- Sire: Pilate
- Grandsire: Friar Rock
- Dam: Air Cooled
- Damsire: Jacopo
- Sex: Gelding
- Foaled: 1944
- Country: United States
- Color: Bay
- Breeder: Henry L. Straus
- Owner: Henry L. Straus
- Trainer: Frank A. Bonsal
- Record: 102: 29-14-20
- Earnings: US$259,800

Major wins
- Bryan and O'Hara Memorial Handicap (1948) Sagamore Stakes (1948) Grayson Stakes (1948) Exterminator Handicap (1948, 1951) Governor Bowie Handicap (1948) Riggs Handicap (1949) Pimlico Cup (1949, 1951) Prince George Autumn Handicap (1949) New York Handicap (1950) Absecon Island Handicap (1951) Miami Beach Handicap (1952)

Honors
- Laurel Race Course Hall of Fame (1967)

= Pilaster (horse) =

American-bred Thoroughbred racehorse

Pilaster (foaled 1944 in Maryland) was an American Thoroughbred racehorse who was inducted into the Maryland-Bred Hall of Fame in 1967. He was bred and raced by Henry L. Straus and trained by Frank Bonsal.

==Breeding==
Pilaster was sired by Pilate, a son of the 1916 American Horse of the Year and Belmont Stakes winner Friar Rock.
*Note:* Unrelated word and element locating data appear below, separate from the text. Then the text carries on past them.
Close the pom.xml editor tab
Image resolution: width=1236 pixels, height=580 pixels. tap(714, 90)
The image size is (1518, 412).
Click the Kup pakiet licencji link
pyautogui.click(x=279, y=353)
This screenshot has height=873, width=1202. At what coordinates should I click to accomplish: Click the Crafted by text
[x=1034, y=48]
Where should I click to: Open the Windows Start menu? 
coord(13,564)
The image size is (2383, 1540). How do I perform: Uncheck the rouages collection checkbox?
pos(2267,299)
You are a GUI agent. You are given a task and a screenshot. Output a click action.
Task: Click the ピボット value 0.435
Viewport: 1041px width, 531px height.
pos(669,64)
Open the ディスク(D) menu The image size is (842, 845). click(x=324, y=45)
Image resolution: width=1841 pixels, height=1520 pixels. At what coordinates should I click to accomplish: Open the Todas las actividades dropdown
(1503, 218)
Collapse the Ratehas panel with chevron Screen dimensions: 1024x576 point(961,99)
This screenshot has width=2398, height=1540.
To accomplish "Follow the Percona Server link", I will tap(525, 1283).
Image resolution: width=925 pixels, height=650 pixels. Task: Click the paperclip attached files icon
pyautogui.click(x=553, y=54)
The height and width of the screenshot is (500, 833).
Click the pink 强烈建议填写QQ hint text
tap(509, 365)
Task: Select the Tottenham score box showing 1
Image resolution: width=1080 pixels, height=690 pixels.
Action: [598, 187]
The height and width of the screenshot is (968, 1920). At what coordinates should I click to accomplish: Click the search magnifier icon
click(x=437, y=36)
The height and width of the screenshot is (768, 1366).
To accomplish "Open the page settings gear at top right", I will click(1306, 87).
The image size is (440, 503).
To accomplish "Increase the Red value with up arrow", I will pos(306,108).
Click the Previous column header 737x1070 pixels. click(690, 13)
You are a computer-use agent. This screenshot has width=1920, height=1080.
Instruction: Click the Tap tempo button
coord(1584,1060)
His dam was Air Cooled, whose sire (Jacopo) was the 1930 Champion Two-Year-Old Colt in England.

==Racing career==
Pilaster enjoyed considerable racing success from age four through eight. On February 16, 1952, the 8-year-old gelding won the Miami Beach Handicap at Hialeah Park Race Track in Florida. He was retired at the end of the year, after winning 29 career races and earnings totalling US$259,800.